Kutipan Bacaan:
Fiqih Sunnah; Sayyid Sabiq
Waktu shalat ‘isya bermula di waktu lenyapnya syafak merah dan berlangsung hingga seperdua malam. Dari ‘Aisyah ra. katanya: para shahabat melakukan shalat ‘Isya di antara terbenamnya mega merah sampai sepertiga malam yang pertama. telah bersabda Rasulullah saw.: “Kalau tidaklah akan memberatkan umatku, tentu kusuruh mereka mengundurkan ‘isya sampai sepertiga atau seperdua malam.” (HR Ahmad, Ibnu Majah dan Turmudzi yang menyatakan sahnya)
Dan dari Abu Sa’id, katanya: Kami tunggu Rasulullah saw. pada suatu malam untuk melakukan shalat ‘Isya, hingga berlalu kira-kira sebagian malam.”

Entri untuk menemukan item yang ditampilkan:
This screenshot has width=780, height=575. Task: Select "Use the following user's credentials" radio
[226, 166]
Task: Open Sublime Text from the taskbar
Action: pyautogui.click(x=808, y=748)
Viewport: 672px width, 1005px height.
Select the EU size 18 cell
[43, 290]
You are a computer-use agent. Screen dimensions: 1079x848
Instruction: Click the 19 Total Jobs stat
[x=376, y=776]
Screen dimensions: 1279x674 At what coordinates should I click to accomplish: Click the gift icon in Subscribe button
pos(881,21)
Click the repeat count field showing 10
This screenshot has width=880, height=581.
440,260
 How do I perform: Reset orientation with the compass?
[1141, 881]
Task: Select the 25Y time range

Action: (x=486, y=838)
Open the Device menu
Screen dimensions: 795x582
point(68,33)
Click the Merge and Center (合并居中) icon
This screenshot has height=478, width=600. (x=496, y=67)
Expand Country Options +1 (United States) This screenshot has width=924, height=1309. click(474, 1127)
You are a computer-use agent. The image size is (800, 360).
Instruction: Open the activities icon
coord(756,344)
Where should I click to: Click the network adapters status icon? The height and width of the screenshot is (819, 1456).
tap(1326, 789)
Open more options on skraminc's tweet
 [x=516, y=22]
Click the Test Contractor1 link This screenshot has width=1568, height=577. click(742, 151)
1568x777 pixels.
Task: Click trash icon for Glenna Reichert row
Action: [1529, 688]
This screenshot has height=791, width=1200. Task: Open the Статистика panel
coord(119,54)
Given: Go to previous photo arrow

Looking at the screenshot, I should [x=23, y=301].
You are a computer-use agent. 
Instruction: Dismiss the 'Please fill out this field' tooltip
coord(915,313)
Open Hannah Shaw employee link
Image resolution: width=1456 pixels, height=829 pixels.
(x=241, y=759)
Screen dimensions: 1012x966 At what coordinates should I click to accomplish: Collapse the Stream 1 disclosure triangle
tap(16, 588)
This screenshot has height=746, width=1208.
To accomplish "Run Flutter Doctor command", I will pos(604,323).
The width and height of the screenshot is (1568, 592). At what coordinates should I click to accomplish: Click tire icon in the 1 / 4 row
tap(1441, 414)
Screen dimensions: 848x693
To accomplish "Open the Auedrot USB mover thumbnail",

Perintah 1: Kutiplah bagian dari teks tentang waktu shalat Isya, mulai dari "Fiqih Sunnah; Sayyid" sampai dengan "yang menyatakan sahnya)", termasuk kedua bagian itu.
Perintah 2: Tuliskan lanjutan teks tentang waktu shalat Isya setelah kalimat terakhirnya.
Entri tersebut tidak diperlukan dalam pengerjaan tugas.

Hasil 1:
Fiqih Sunnah; Sayyid Sabiq
Waktu shalat ‘isya bermula di waktu lenyapnya syafak merah dan berlangsung hingga seperdua malam. Dari ‘Aisyah ra. katanya: para shahabat melakukan shalat ‘Isya di antara terbenamnya mega merah sampai sepertiga malam yang pertama. telah bersabda Rasulullah saw.: “Kalau tidaklah akan memberatkan umatku, tentu kusuruh mereka mengundurkan ‘isya sampai sepertiga atau seperdua malam.” (HR Ahmad, Ibnu Majah dan Turmudzi yang menyatakan sahnya)

Hasil 2:
Ulasnya pula: “Maka Nabi pun datanglah dan shalat bersama kami, sabdanya: “Ambillah tempat dudukmu masing-masing walau orang-orang telah menempati tempat tidur mereka. dan kamu berarti dalam shalat semenjak saat menunggunya. Kalau bukanlah karena kedlaifan orang lemah, halangan dari orang yang sakit, serta keperluan dari orang yang berkepentingan, tentulah akan aku undurkan shalat ini hingga sebagian dari waktu malam.” (HR Ahmad, Abu Daud, Ibnu Majah dan an-Nasa’i dan Ibnu Khuzaimah, sedang isnadnya sah)
Demikian adalah waktu ikhtiar. Mengenai waktu jawaz dan darurat maka berlangsung hingga waktu fajar berdasarkan hadits Abu Qatadah: telah bersabda Rasulullah saw.: “Ketahuilah bahwa tidur itu tidaklah berarti lalai. Yang dikatakan lalai ialah orang yang masih belum shalat hingga datang waktu shalat lain.” (HR Muslim)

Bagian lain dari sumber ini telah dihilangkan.